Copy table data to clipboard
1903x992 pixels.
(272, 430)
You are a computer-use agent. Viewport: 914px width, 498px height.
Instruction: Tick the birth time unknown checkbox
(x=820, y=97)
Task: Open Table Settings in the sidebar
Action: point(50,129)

____

DIRECTIONS FOR THIS TASK: Every entry above should be given again exactly as shown.

RESULT FOR THIS TASK:
Copy table data to clipboard
1903x992 pixels.
(272, 430)
You are a computer-use agent. Viewport: 914px width, 498px height.
Instruction: Tick the birth time unknown checkbox
(x=820, y=97)
Task: Open Table Settings in the sidebar
Action: point(50,129)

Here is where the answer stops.